**TASK:** Go through the data below and return each line containing the word "computer".

───── DATA TO EXAMINE

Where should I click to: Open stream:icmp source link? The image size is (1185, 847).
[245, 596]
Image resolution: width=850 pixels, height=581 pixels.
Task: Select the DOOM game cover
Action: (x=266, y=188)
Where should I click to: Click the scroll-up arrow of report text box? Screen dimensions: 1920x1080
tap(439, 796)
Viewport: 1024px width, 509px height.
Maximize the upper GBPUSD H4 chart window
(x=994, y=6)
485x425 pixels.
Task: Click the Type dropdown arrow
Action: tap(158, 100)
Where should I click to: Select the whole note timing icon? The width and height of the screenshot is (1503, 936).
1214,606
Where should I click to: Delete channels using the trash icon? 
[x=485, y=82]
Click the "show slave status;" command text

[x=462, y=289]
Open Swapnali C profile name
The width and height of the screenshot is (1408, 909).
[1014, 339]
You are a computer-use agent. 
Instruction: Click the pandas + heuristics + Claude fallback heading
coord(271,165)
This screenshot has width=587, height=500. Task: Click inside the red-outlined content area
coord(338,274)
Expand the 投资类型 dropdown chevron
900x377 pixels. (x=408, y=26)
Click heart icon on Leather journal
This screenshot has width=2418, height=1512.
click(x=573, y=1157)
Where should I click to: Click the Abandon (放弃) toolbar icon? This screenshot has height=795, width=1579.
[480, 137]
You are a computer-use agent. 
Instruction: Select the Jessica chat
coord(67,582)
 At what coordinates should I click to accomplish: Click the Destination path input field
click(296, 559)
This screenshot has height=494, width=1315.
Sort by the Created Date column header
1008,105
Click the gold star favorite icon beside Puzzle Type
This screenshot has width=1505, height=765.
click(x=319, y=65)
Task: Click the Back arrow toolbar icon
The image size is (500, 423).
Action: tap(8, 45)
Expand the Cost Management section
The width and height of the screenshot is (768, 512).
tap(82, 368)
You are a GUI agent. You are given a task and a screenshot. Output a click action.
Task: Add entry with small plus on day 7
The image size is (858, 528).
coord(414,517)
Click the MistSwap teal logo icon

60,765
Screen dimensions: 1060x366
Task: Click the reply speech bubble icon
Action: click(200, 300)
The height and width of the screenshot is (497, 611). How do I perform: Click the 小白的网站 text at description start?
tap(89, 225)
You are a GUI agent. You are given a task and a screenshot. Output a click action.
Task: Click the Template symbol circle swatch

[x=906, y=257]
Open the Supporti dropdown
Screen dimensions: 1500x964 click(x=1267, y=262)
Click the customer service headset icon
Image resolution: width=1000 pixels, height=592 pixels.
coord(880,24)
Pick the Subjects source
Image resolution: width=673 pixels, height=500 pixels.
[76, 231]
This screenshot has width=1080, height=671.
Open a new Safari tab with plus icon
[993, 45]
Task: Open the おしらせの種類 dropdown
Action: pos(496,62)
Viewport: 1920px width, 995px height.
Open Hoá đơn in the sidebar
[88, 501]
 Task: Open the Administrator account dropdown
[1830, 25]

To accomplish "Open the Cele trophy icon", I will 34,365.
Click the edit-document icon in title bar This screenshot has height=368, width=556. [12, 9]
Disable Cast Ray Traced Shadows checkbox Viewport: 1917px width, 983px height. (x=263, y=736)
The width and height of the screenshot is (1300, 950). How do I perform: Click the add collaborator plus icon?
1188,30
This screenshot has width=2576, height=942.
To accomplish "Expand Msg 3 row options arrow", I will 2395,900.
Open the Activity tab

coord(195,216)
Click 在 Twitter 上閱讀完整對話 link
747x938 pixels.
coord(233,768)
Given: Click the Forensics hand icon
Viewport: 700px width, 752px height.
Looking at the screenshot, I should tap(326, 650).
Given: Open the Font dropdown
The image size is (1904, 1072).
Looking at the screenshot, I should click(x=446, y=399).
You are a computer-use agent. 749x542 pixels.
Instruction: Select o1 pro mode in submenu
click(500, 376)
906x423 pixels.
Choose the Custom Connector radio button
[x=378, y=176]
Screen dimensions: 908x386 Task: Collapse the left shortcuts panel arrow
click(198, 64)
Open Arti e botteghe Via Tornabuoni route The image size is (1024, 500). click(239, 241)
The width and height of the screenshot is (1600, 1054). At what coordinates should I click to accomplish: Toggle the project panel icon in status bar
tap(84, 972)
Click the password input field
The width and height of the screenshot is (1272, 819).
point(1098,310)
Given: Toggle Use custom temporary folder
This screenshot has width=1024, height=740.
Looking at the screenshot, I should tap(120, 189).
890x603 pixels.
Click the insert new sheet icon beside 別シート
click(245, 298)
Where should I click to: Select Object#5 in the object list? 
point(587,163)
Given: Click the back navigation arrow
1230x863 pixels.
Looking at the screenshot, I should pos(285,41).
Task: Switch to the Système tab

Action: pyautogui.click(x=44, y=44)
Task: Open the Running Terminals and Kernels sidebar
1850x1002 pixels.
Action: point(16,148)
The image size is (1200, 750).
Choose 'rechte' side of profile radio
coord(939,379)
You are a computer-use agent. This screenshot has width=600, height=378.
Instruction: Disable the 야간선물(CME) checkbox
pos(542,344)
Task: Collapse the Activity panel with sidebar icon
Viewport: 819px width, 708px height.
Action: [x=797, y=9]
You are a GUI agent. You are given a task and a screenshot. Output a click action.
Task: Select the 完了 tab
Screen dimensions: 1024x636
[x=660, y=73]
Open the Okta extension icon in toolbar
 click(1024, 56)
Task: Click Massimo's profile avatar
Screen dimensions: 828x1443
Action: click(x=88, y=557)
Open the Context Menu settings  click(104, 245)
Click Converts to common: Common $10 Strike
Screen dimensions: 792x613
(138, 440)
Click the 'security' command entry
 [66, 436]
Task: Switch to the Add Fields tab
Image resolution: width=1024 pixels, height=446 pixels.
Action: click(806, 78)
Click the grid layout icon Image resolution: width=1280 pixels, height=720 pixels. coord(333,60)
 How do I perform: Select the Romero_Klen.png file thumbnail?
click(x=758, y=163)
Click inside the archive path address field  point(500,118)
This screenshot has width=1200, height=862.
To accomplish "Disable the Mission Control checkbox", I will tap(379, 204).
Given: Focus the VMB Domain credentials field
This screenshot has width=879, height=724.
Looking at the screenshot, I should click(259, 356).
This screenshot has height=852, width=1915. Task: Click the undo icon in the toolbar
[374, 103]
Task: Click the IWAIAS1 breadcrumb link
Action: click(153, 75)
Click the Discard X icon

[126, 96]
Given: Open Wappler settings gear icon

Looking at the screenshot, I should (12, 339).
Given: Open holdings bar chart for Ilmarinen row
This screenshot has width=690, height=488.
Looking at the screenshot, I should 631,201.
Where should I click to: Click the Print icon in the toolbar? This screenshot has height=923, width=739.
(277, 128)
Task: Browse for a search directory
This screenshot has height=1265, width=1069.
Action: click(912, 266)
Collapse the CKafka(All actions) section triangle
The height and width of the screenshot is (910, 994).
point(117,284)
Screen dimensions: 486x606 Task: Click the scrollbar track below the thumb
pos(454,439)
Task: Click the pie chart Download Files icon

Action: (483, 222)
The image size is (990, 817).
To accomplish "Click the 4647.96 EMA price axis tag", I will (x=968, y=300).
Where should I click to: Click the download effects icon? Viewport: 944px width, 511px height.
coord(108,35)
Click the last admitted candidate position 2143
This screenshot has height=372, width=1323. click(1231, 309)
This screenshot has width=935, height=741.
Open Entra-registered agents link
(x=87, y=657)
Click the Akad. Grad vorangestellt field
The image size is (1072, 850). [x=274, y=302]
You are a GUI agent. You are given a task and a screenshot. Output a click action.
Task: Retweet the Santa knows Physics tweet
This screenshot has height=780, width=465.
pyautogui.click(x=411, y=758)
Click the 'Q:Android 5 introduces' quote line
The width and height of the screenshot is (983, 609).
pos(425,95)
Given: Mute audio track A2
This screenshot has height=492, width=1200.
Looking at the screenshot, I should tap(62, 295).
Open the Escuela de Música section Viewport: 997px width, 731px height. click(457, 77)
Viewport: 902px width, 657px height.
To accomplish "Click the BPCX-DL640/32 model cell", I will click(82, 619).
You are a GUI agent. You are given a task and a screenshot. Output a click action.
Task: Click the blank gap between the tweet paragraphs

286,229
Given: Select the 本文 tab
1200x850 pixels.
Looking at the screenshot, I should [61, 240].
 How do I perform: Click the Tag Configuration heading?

──────────

**OUTPUT FOR THIS TASK:**
You are a computer-use agent. 
You are a computer-use agent. 
You are a computer-use agent. 749x542 pixels.
You are a computer-use agent. This screenshot has width=600, height=378.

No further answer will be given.